Neo4j: Making implicit relationships explicit & bidirectional relationships

I recently read Michal Bachman’s post about bidirectional relationships in Neo4j in which he suggests that for some relationship types we’re not that interested in the relationship’s direction and can therefore ignore it when querying. He uses the following example showing the partnership between Neo Technology and GraphAware:

neo_ga3

Both companies are partners with each other but since we can just as quickly find incoming and outgoing relationships we may as well just have one relationship between the two companies/nodes.

This pattern comes up frequently when we want to make implicit relationships in our graph explicit.

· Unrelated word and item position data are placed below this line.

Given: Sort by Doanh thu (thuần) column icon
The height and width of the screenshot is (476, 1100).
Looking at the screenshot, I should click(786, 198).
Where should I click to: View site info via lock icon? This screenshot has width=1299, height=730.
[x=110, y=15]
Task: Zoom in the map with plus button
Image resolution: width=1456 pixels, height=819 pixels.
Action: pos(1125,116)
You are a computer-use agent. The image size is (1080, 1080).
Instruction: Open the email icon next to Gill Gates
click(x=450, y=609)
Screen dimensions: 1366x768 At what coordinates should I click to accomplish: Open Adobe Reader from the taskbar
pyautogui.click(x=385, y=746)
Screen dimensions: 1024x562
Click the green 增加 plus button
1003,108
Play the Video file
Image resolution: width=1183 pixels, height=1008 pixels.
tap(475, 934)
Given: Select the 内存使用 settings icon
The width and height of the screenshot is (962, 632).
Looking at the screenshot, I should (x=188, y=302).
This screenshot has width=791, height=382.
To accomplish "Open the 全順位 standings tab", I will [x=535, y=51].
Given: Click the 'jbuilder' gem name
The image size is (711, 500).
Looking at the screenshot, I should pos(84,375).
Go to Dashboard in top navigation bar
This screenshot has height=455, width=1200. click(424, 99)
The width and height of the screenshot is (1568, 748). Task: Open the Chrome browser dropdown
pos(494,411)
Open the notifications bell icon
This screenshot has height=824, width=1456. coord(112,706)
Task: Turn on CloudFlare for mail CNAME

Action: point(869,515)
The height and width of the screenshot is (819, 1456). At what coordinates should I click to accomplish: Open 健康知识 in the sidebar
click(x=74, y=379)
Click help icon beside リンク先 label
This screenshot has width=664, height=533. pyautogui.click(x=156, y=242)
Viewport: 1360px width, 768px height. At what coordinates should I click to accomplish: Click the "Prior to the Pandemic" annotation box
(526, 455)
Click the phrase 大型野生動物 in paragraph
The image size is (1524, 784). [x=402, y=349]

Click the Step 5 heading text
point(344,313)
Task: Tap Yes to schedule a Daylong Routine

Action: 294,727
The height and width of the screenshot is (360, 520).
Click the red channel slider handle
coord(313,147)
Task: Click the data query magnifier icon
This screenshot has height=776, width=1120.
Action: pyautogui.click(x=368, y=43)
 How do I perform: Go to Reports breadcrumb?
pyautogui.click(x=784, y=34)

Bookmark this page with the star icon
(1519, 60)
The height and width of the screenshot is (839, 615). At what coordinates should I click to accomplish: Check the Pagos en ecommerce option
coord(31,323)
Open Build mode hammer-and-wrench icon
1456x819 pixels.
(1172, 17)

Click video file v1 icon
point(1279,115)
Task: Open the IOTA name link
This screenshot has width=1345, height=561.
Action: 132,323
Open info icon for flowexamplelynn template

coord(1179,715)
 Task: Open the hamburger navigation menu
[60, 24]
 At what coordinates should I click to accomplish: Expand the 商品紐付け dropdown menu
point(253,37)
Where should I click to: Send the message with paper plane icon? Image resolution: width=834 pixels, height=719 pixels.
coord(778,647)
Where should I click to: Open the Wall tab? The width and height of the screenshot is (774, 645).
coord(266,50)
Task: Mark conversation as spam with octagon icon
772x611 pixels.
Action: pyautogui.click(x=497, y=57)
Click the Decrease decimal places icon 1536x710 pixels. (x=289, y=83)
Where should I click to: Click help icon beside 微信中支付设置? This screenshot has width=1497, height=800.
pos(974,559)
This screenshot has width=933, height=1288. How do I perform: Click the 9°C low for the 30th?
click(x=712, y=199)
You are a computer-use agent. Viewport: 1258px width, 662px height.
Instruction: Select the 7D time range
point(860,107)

For example, we might have the following graph which describes people and projects that they’ve worked on:

2013-10-25_16-34-16

We could create that graph in Neo4j 2.0 using the following cypher syntax:

CREATE (mark:Person {name: "Mark"})
CREATE (dave:Person {name: "Dave"})
CREATE (john:Person {name: "John"})

CREATE (projectA:Project {name: "Project A"})
CREATE (projectB:Project {name: "Project B"})
CREATE (projectC:Project {name: "Project C"})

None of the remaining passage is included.